> **Document**
--- begin ---

Posted on 05/10/2015 6:19:23 AM PDT by ilovesarah2012
DALLAS (AP) - Pity Jefferson Davis, if you will. Vandals have defaced his statue on the University of Texas campus, most recently with the words "Davis must fall" and "Emancipate UT." Student leaders are also seeking to remove from the Austin campus the century-old statue that recognizes the president of the Confederacy.
"We thought, there are those old ties to slavery and some would find it offensive," said senior Jamie Nalley, who joined an overwhelming majority of the Student Government in adopting a resolution in March supporting his ouster.
But as students take aim at Davis, the number of sites in Texas on public and private land that honor the Confederacy is growing - despite the opposition of the NAACP and others. Supporters cite their right to memorialize Confederate veterans and their role in Texas history, while opponents argue the memorials are too often insensitive or antagonistic, while having the backing of public institutions like UT.
The Texas Historical Commission has recognized more than 1,000 such sites from far South Texas to the upper reaches of the Panhandle. And the Sons of Confederate Veterans are planning others, including a 10-foot obelisk a few miles from the Davis statue to honor about 450 Confederate soldiers buried at the city-owned Oakwood Cemetery.
"I don't think we're trying to put up stuff just to put up stuff," said Marshall Davis, spokesman for the Sons of Confederate Veterans in Texas. "We don't want to impede anyone else from honoring their heroes. We would like to honor our heroes with the same consideration, tolerance and diversity."
(Excerpt) Read more at waff.com ...
One of my ancestors did the same. MO militia, captured by Union Army, joined it and went west to fight Indians.
I am curious. Would you care to spell out the violations of the Constitution that justified secession? Thanks.
Looks like ole Jamie cannot stand the heat. He has blocked his account. Says a bunch about him....
Nah, I suspect it was some lily-white trust fund babies with a severe case of white guilt.
The same clauses that justified our leaving the UK.
I’m sure plenty Freepers will cheer this
The Baltimorization of my nation
The latinos will come for the Alamo eventually
Do not doubt me
Will the breakup come before or after the water and power are lost?
You said: “especially, not abiding to the U.S. Constitution.”
I then asked which violations of the Constitution you were referring to.
You have not answered the question.
The British never violated our Constitution because it didn’t exist yet.
How about when the Federal government abuses it's Constitutional power or abandons the Constitution altogether? Haven't we been facing this issue lately? No? Yes?
By the way, I'm referring to today, actually. However, this argument is nothing new in American history going back to 1787.
I guess we will just keep debating this as the chains get heavier on our limbs.
For one thing, see the 10th Amendment. Lincoln used force to keep states in the Union that no longer wanted to be a part of it. The rights of nullification and secession were implicit in what was meant to be a federation of sovereign states. Lincoln (and his power network) fundamentally changed the nature of the United States, making it a consolidated nation with an all-powerful central government. Fast forward 150 years. Like what you see?
Yes. So, what happens when the governing authorities over you don't abide in the rule of law? Don't you believe a moral man has the right of revolution?
Just another attack on whites. Washington, Jefferson and all the founders are already under attack too and that will only accelerate.

--- end ---

> **Given instruction 1**
Reproduce the passage of the Jefferson Davis statue page starting with "(Excerpt) Read more" and going on through "justified secession? Thanks.".
> **Given instruction 2**
Decide whether each statement agrees with the Jefferson Davis statue page, answering yes or no and quoting the words that settle it: (a) The Texas Historical Commission has recognized more than 1,000 sites honoring the Confederacy. (b) The Student Government adopted its resolution in March by a narrow majority. (c) The planned obelisk would honor about 450 Confederate soldiers buried at Oakwood Cemetery.

> **Dataset excerpt**
--- begin ---

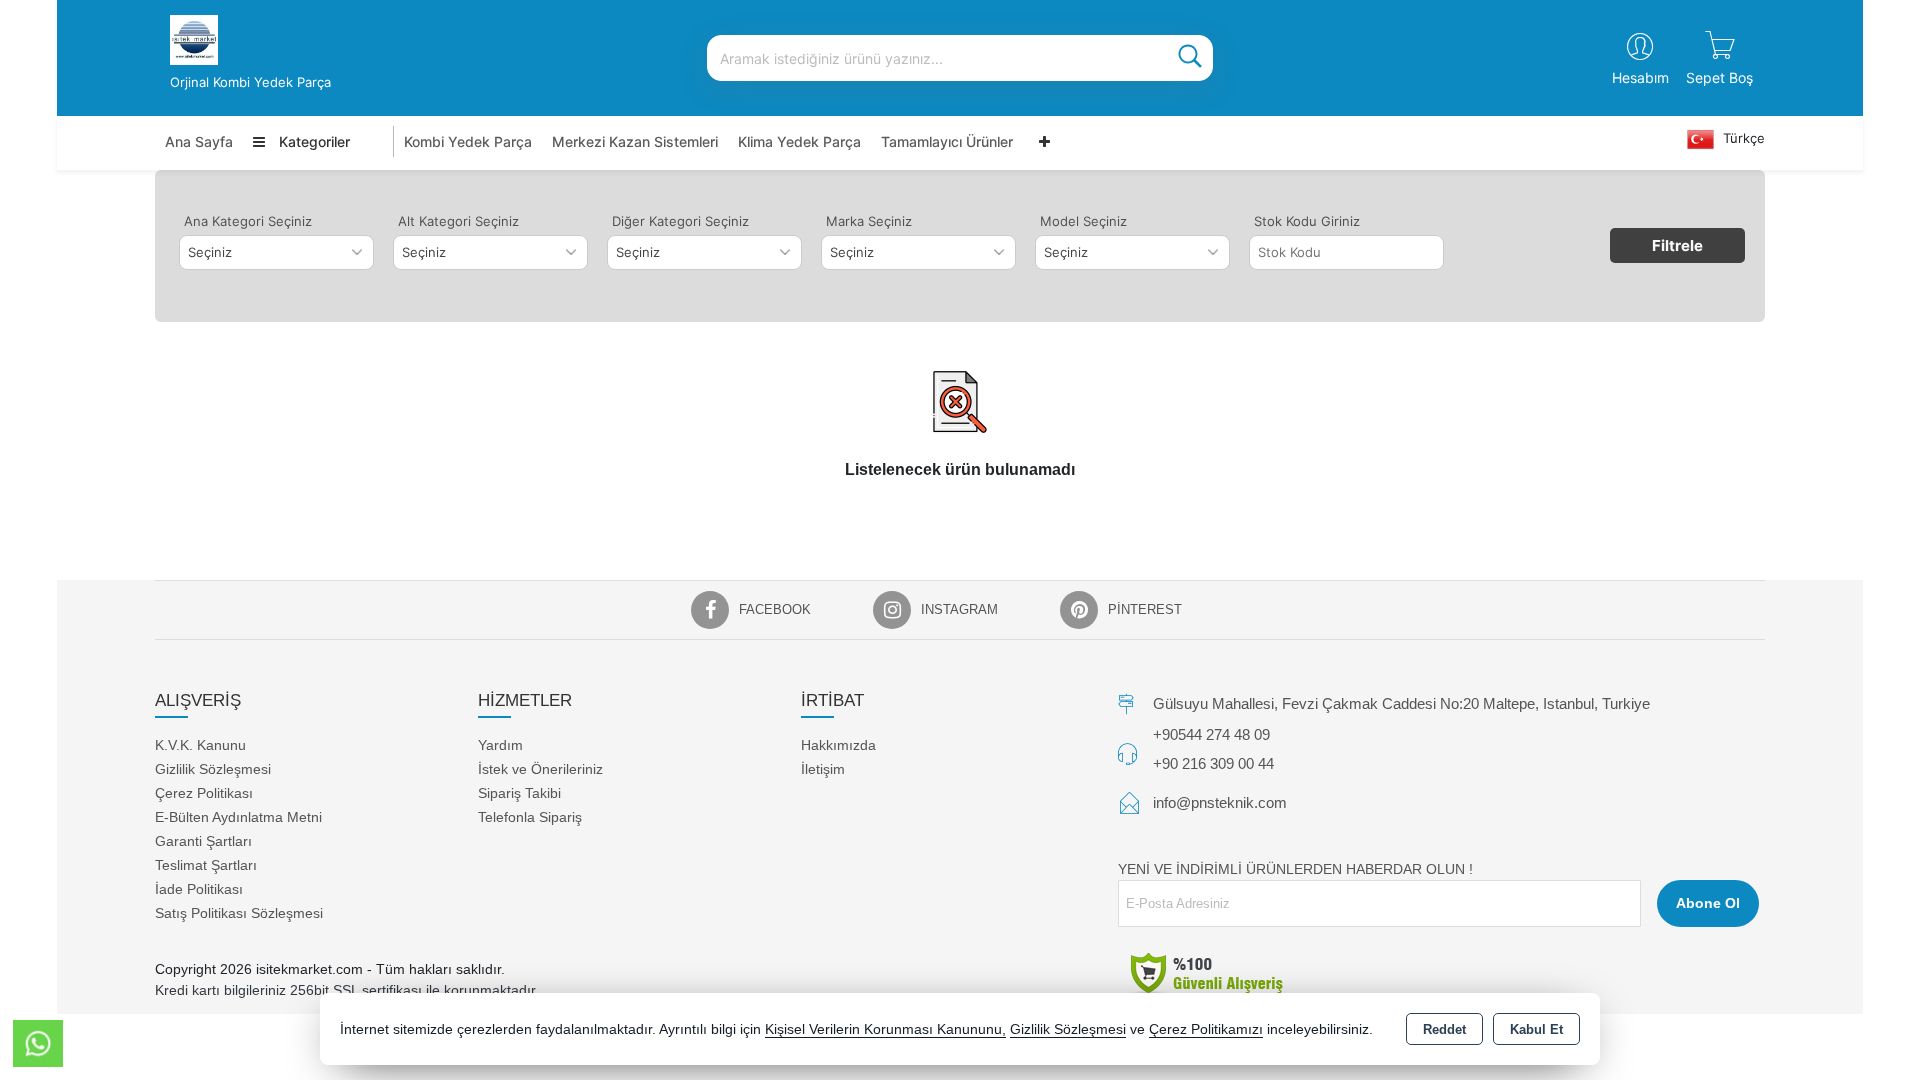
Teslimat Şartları (206, 865)
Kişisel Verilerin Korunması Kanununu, (885, 1029)
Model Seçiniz (1083, 221)
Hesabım (1640, 77)
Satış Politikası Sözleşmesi (239, 913)
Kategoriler (312, 141)
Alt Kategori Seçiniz (458, 221)
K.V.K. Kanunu (200, 745)
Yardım (500, 745)
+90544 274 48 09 (1211, 734)
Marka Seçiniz (869, 221)
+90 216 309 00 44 (1213, 763)
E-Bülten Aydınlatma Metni (238, 817)
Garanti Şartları (203, 841)
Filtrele (1677, 245)
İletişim (823, 769)
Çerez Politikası (204, 793)
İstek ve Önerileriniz (540, 769)
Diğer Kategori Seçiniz (680, 221)
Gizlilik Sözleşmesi (213, 769)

--- end ---

> **Worked answer 1**
(Excerpt) Read more at waff.com ...
One of my ancestors did the same. MO militia, captured by Union Army, joined it and went west to fight Indians.
I am curious. Would you care to spell out the violations of the Constitution that justified secession? Thanks.

> **Worked answer 2**
(a) Yes: "The Texas Historical Commission has recognized more than 1,000 such sites"
(b) No: "an overwhelming majority of the Student Government in adopting a resolution in March"
(c) Yes: "a 10-foot obelisk a few miles from the Davis statue to honor about 450 Confederate soldiers buried at the city-owned Oakwood Cemetery"